Suddenly the traffic is held up and from Copou—a suburb of Jassy—a crowd of foot people approach, all gesticulating and hollering. They seem to accompany some one: soldiers, watchmen, spectators. In all the windows and doors are crowds of greedy observers.
“Ah, ha,” thinks Leiba. “Now they have caught a robber!”
The crowd comes nearer. Sura slips out of the crowd and comes up to where Leiba is standing on the rest-house steps.
“A madman from Golia[2]—escaped.”
“Let’s close up so he can’t attack us.”
“Oh, they’ve bound him. But before they did it, he beat the soldiers. The bad tempered Christians shoved a Jew out of the crowd, and the madman bit him on the cheek.”

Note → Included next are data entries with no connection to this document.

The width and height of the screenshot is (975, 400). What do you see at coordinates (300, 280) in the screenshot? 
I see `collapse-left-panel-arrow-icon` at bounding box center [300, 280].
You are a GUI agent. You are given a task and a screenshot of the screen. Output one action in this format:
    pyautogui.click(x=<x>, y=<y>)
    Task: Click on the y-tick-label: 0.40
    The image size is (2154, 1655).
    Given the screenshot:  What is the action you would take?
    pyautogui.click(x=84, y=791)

From the front steps Leiba has a fine vantage point from which to see. On the step below Sura stands holding the baby.
There he goes—the madman whom two soldiers are trying to hold. His arms are bound by strong ropes. The man has the body of a giant. His head is just like a bull’s; black, thick-curled. Hair covers his face—dark, in disorder. What a mass of hair covers his head! He is bare-footed; he keeps spitting blood and the hair he bit from the cheek of the Jew. Now the crowd pauses. What is the trouble?

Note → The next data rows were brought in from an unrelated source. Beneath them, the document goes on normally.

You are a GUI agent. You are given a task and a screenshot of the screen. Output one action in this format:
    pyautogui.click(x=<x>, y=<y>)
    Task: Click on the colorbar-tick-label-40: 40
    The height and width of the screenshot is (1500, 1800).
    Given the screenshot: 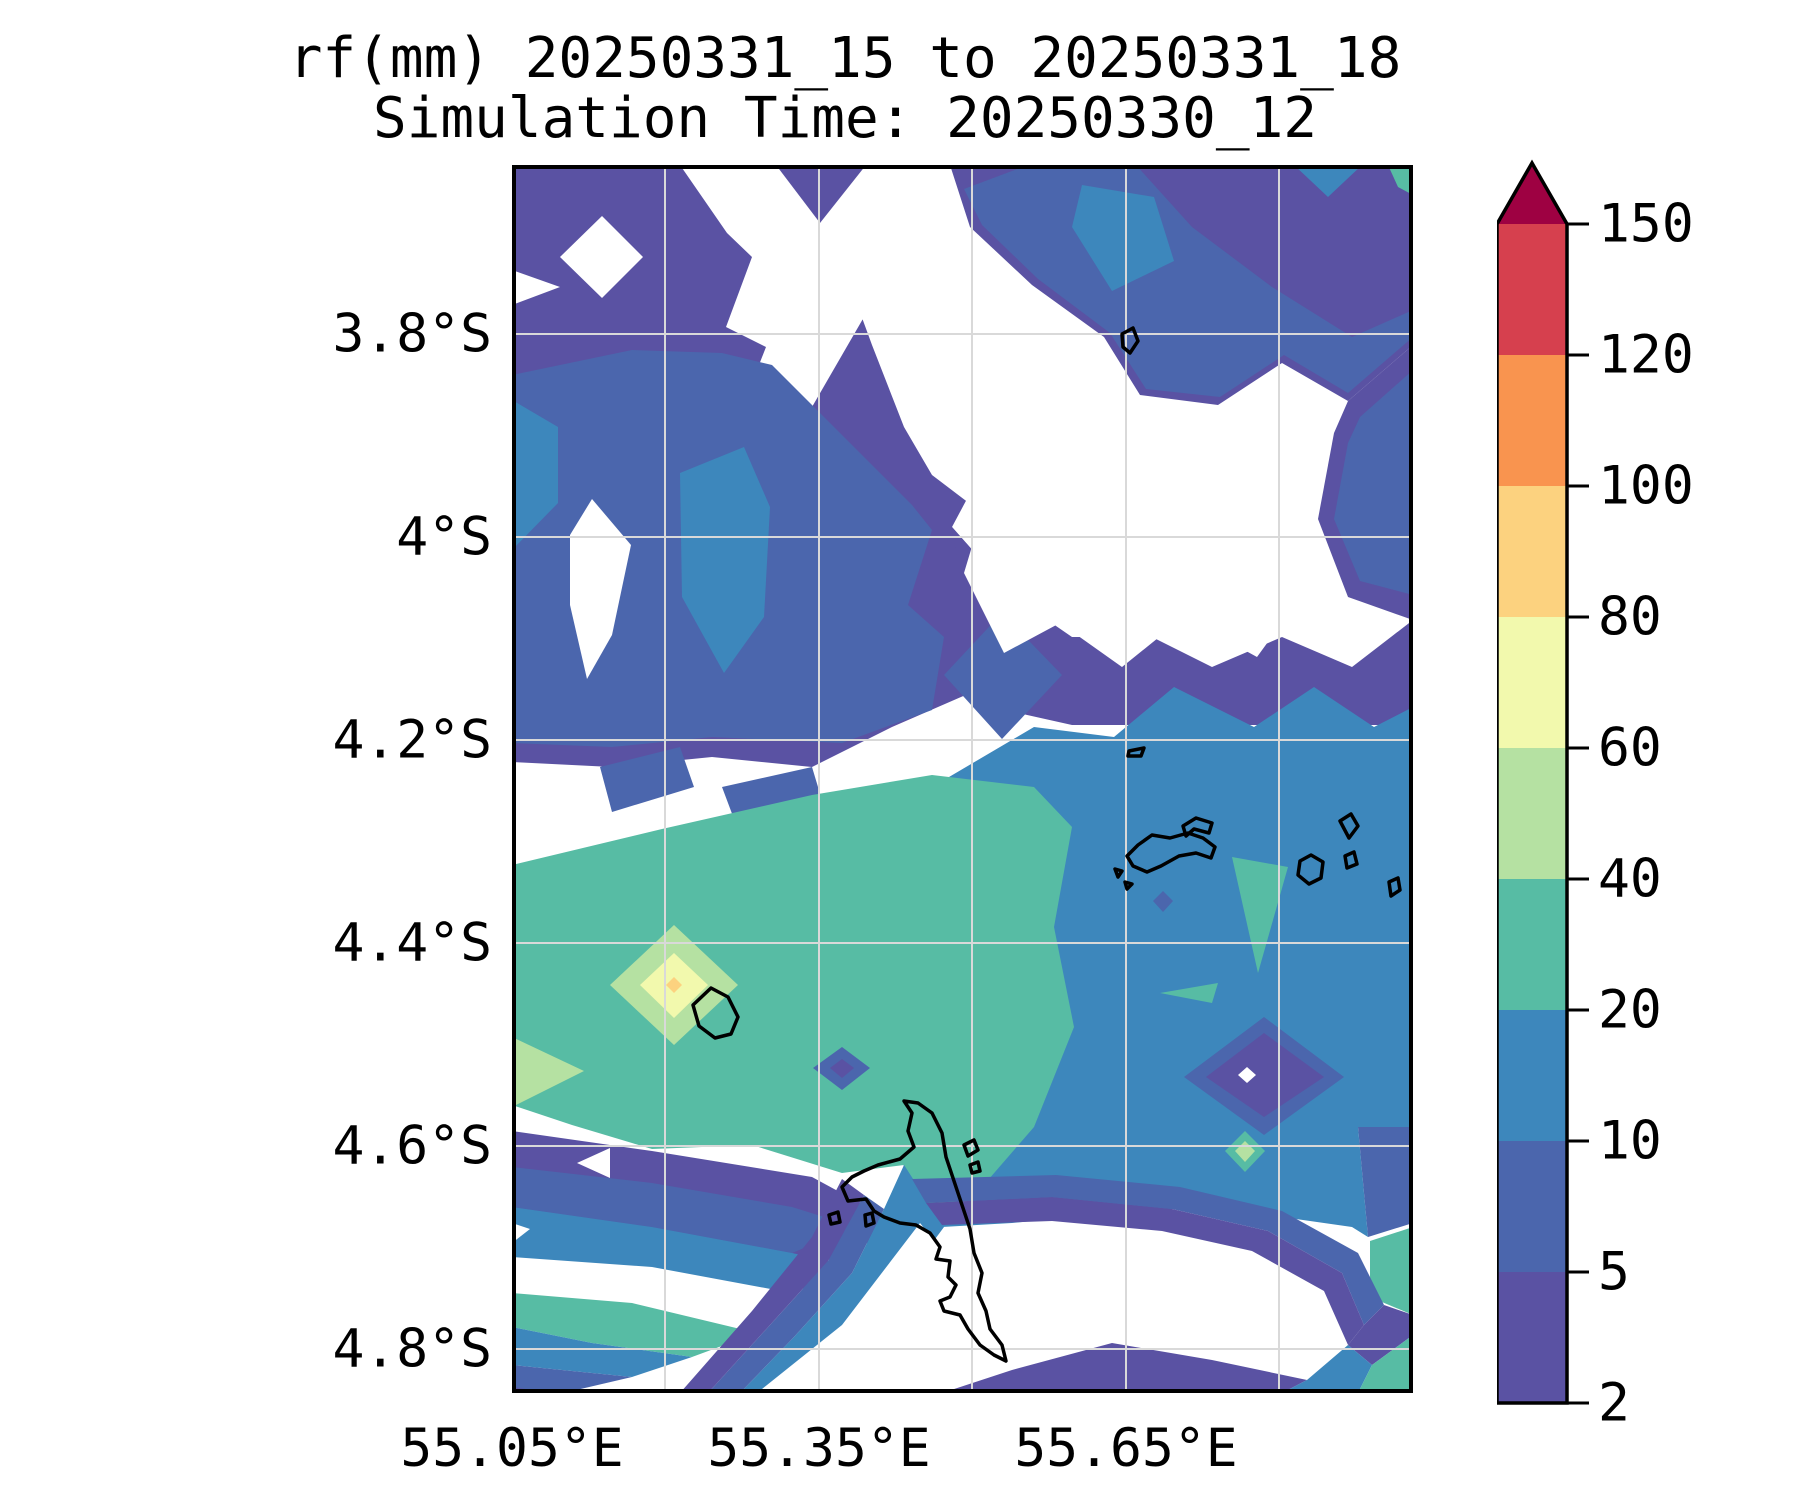 What is the action you would take?
    pyautogui.click(x=1630, y=879)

The soldiers free the madman. The people step aside and make an open space about him. The madman pauses and sweeps the circle with his eyes, which at length pause by Zibal’s door. He gnashes his teeth, then darts for the steps. In the space of a second he seizes the head of the baby with his right hand and the head of Sura with his left, dashes them together and they split open like egg shells.